2. Die Beziehungen zwischen dem industriellen Kapital und dem Finanzkapital haben sich nicht nur quantitativ, sondern auch qualitativ verändert. Durch die Deregulierung und Liberalisierung des Bankensektors und der Finanzmärkte wurden nicht nur neue Möglichkeiten für spekulative Transaktionen gefördert und zahlreiche neue Anlagemöglichkeiten für (fiktives) Kapital geschaffen. Die Eigentumsverhältnisse selbst haben sich verändert. Institutionelle Kapitalanleger wie Investmentfonds, Pensionsfonds und Versicherungen spielen eine erheblich größere Rolle als Vermittler zwischen den Sparern und Geldvermögensbesitzern auf der einen Seite und den industriellen Unternehmen auf der anderen Seite. Obwohl einzelne institutionelle Kapitalanleger häufig nur Minderheitsbeteiligungen an den Unternehmen halten, sind sie in der Lage, (z.B. durch einen angedrohten Abzug von Kapital) einen erheblichen Druck auszuüben und ihre Interessen am „Shareholder Value“ geltend zu machen, also an der Aktionärsrendite, die sich aus Dividenden und Kursgewinnen zusammensetzt.
Das Shareholder Value-Konzept besagt, dass zunächst einmal die „Kapitalkosten“ (d.h. eine durchschnittliche Verzinsung des vorgeschossenen Kapitals) erwirtschaftet werden müssen, bevor überhaupt von der Schaffung von „Wert“ für die Aktionäre die Rede sein kann. Es genügt also nicht, dass ein Unternehmen schwarze Zahlen schreibt oder einen durchschnittlichen Gewinn erwirtschaftet. „Shareholder Value“ entsteht erst dann, wenn eine Investition überdurchschnittliche Profite abwirft. Es ist klar, dass nicht alle Unternehmen überdurchschnittliche Gewinne erwirtschaften können. Doch in dem Maße, in dem sich die Unternehmen an diesem Ziel ausrichten, wird die Meßlatte für die erwartete Rentabilität höher gelegt (Sablowski 2005: 61ff).

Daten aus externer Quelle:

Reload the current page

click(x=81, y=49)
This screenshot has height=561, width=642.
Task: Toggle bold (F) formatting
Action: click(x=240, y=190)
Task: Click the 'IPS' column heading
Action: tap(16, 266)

Projekte wie das der New Economy, das auf reale Veränderungen der Produktivkräfte reagiert und diese überhöht hat, produzieren temporär hohe Gewinnerwartungen, die dazu führen, dass große Kapitalsummen in neue Branchen und neue Technologien wie das Internet, den Mobilfunk oder die Gentechnik fließen. Insgesamt dient der Aktienmarkt jedoch weniger der Unternehmensfinanzierung als vielmehr der Unternehmenskontrolle. Investmentbanken und Private Equity-Unternehmen verfolgen seit den 1980er Jahren die Strategie, Industrieunternehmen mittels der Shareholder-Value-Strategien weltweit in Wert zu setzen: Unternehmen oder Unternehmensteile werden selbst zu Waren, mit denen gehandelt wird. Die Reproduktion der Unternehmen wird von den Eigentümern bewusst zur Disposition gestellt: Jeder Arbeitsprozess, jeder Geschäftsbereich, jede Abteilung, jede Immobilie, jede Maschine wird zum Gegenstand einer genauen Kosten- und Gewinnberechnung, die über Verkauf oder Verbleib im Unternehmen entscheidet. Die Renditeerwartungen orientieren sich an der möglichen Verzinsung des eingesetzten Kapitals an den Finanzmärkten.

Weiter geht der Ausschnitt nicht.